In Ali, almost all business roles involve a variety of log data. To support various application scenarios, we have developed many tools and functions: real-time log analysis, link tracing, monitoring, data processing, stream computing, offline computing, BI system, audit system and so on. The log system mainly focuses on real-time data collection, cleaning, intelligent analysis and monitoring, as well as connecting with various streaming computing and offline systems.
Kubernetes log system construction difficulties
Simple log system solutions are very many, relatively mature, here will not go to repeat, we only for Kubernetes log system construction in terms of. The logging solution on Kubernetes is quite different from our previous logging solution based on physical machines and virtual airports. For example:
- The form of logs becomes more complex. There are not only physical machine/VIRTUAL machine logs, but also container standard output, container files, container events, Kubernetes events and other information to be collected.
- The dynamic environment becomes stronger, in Kubernetes, machine downtime, offline, online, Pod destruction, capacity expansion/reduction and so on are normal, in this case the existence of the log is instantaneous (for example, if the Pod destruction after the Pod log is not visible), so the log data must be real-time collected to the server. At the same time, it is necessary to ensure that the log collection can adapt to this dynamic scene;
- A request from the client needs to pass through CDN, Ingress, Service Mesh, Pod and other components, involving a variety of infrastructure, among which the log type has increased a lot.

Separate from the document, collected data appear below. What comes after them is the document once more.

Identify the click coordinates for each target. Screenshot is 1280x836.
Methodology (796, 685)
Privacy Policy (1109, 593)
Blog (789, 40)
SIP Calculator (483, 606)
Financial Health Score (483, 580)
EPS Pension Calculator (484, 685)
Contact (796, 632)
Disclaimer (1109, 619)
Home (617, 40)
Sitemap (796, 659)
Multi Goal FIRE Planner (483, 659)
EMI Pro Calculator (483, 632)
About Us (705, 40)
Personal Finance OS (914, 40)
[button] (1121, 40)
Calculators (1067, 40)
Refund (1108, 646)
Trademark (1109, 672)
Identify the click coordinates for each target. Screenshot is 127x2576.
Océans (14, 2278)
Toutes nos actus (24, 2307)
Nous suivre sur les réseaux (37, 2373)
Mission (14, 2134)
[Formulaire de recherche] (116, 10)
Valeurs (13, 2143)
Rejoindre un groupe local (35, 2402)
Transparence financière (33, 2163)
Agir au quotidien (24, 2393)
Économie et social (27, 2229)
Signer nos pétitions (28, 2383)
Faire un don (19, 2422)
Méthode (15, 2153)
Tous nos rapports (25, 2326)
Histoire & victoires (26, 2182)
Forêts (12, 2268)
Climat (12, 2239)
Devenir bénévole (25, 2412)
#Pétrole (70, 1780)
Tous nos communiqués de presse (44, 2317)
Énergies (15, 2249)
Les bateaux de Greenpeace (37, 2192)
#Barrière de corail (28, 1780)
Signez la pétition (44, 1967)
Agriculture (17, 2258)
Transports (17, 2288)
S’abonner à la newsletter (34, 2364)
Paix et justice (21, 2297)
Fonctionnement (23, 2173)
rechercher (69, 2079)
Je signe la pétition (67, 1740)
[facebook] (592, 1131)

For example, K8s system component logs, audit logs, ServiceMesh logs, and Ingress logs.
- Business architecture changes, now more and more companies began to landing on Kubernetes micro service architecture, in the service system, service for the development of more complex, service dependencies between and the underlying products rely on more and more, then the problem of screening will be even more complicated, if dimensions associated log will be a difficult problem;
- Log solution integration is difficult, we usually build a SET of CICD system on Kubernetes, this CICD system needs to complete business integration and deployment as automation as possible, including log collection, storage, cleaning, etc., also need to be integrated into this system, and as consistent as possible with K8s declarative deployment mode. However, the existing log systems are usually independent systems, which cost a lot to integrate into CICD.

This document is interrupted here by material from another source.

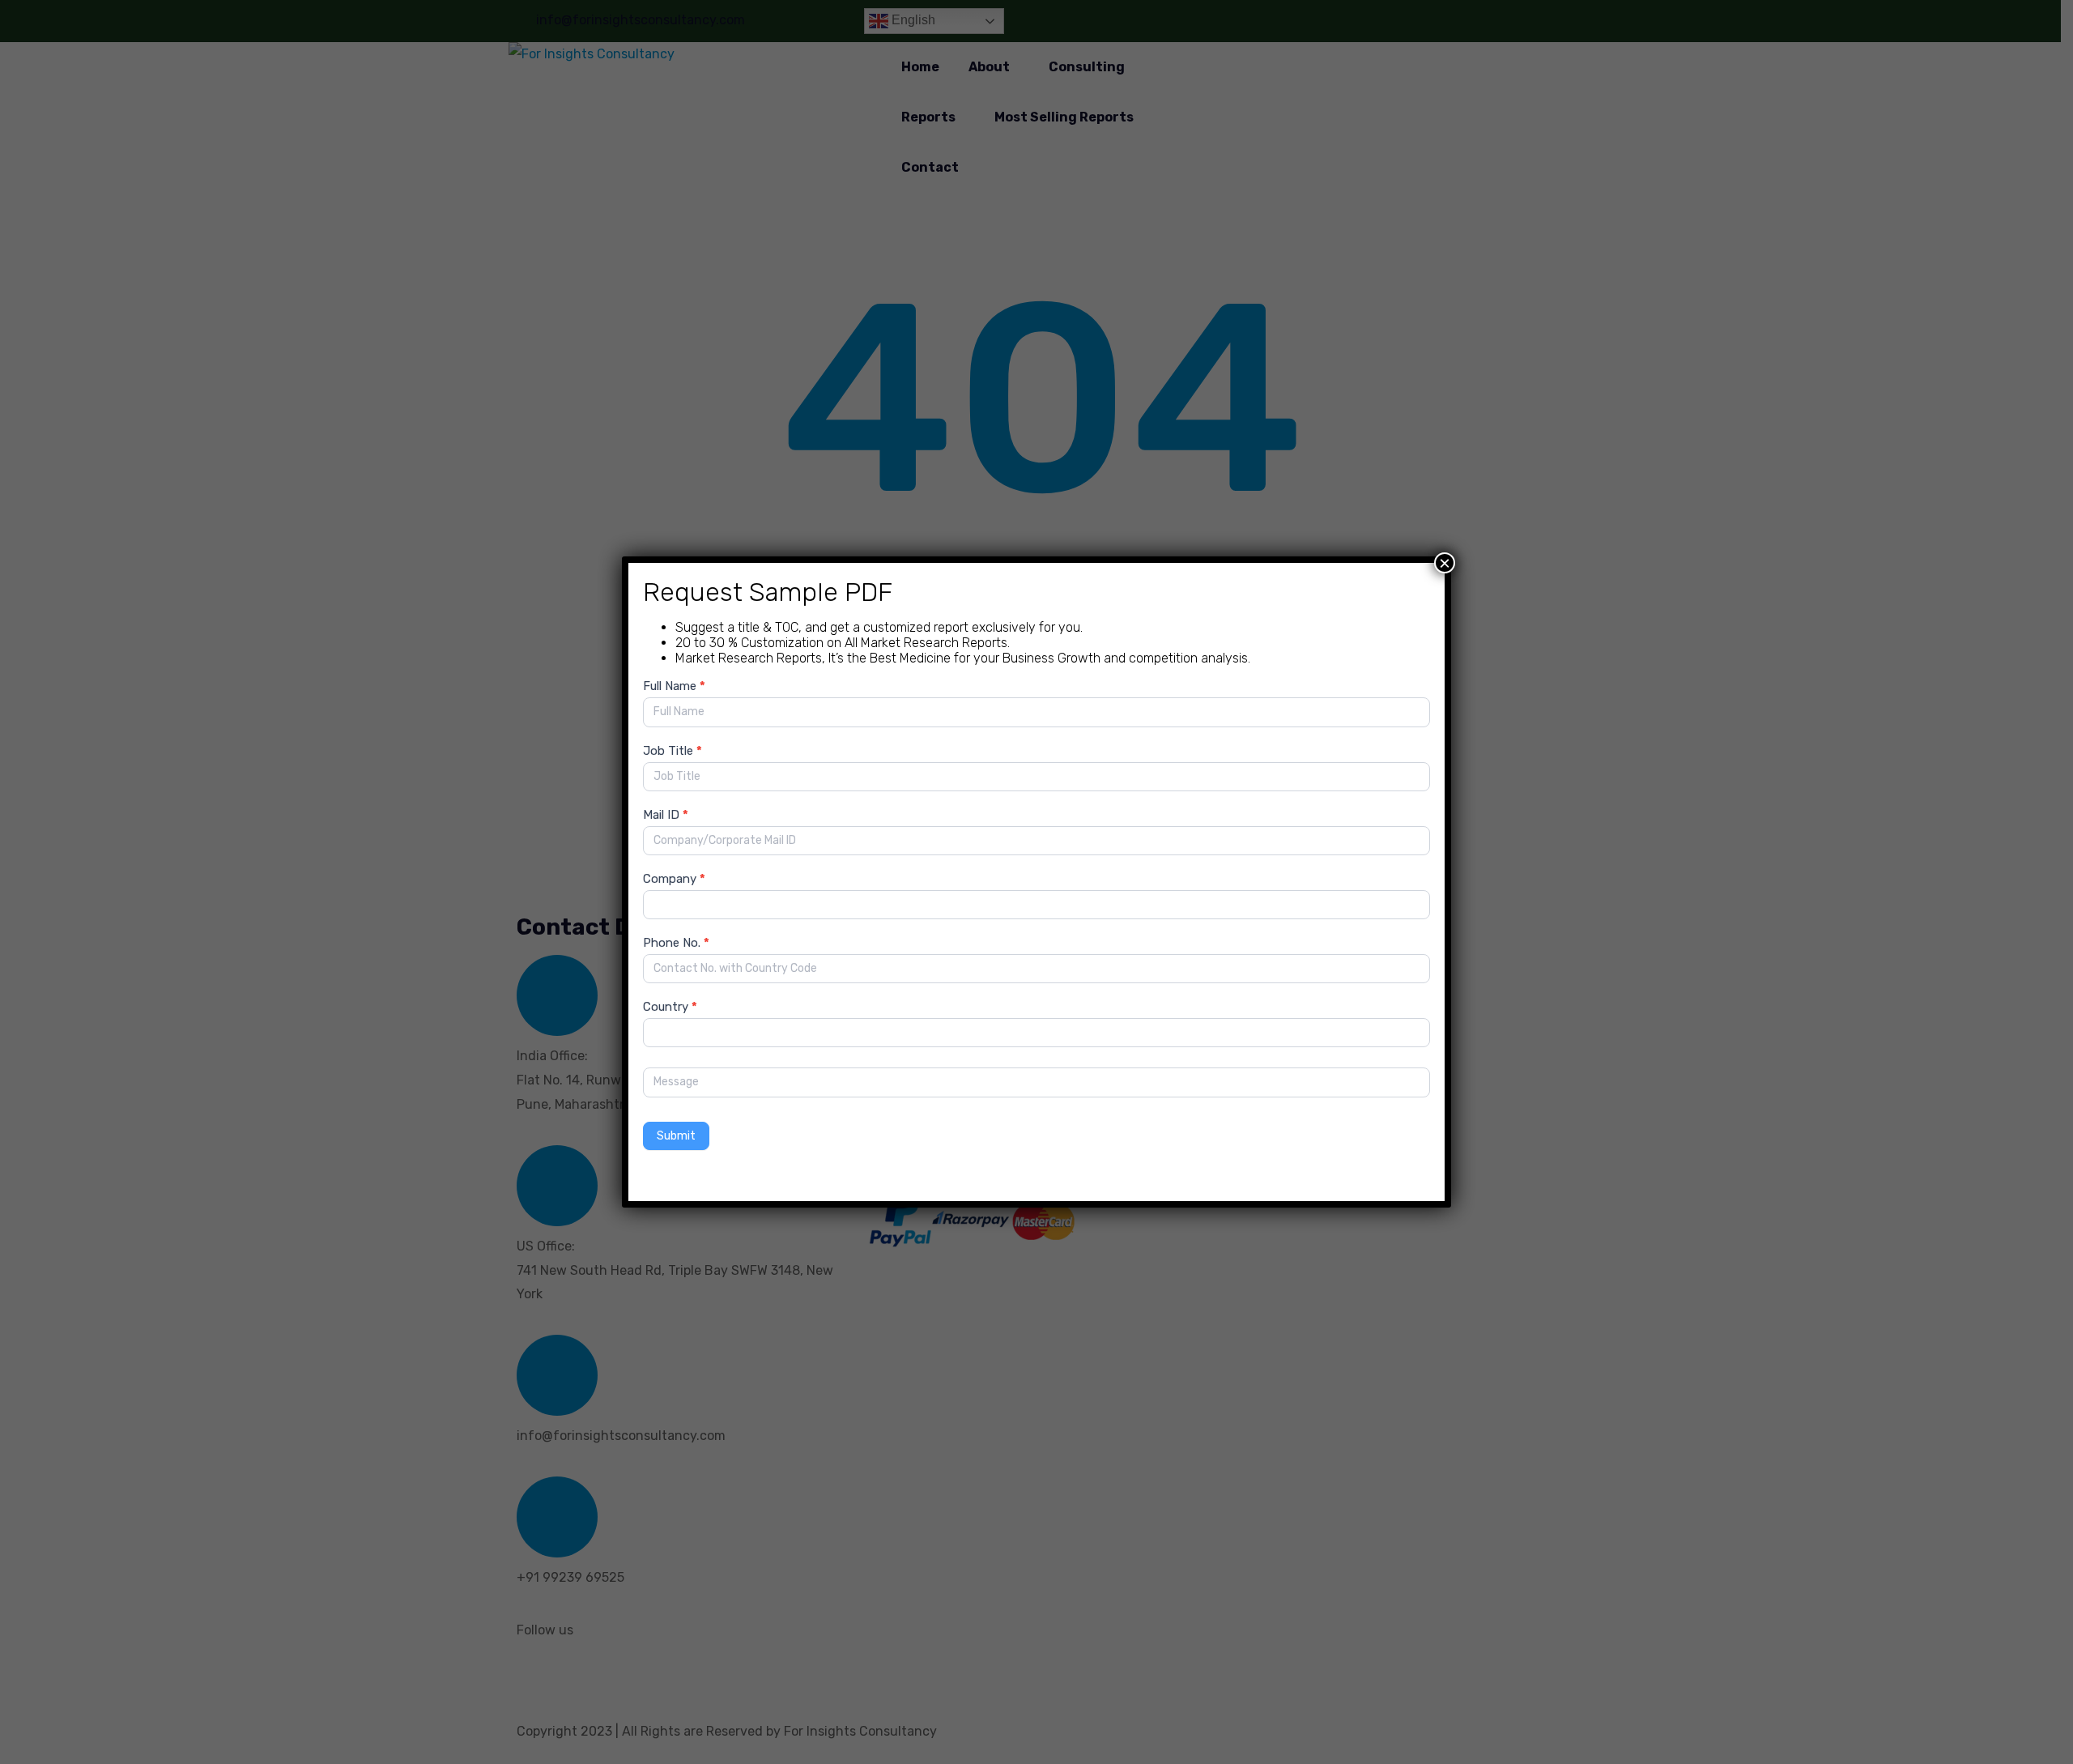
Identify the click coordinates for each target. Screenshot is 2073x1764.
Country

- Log scale problem, usually at the beginning of the system we will choose the logging system, and build open source this way at the beginning of the test validation phase or company development is no problem, but as the business grow, log volume growth to a certain scale, self-built open source systems often will encounter all sorts of problems, Examples include tenant isolation, query latency, data reliability, system availability, and so on. Although the log system is not the most important path in IT, these problems will have terrible impacts once they occur at critical moments. For example, when an emergency problem occurs during troubleshooting, multiple engineers query the log system concurrently and blow up the log system. As a result, the fault recovery time becomes long and the impact is greatly affected.
I believe that the students who are engaged in the construction of K8s log system will be deeply touched by the analysis of the difficulties above. We will introduce in detail how to build K8s log system in Ali from the perspective of landing. Please pay attention to it.
The original link
This article is the original content of the cloud habitat community, shall not be reproduced without permission.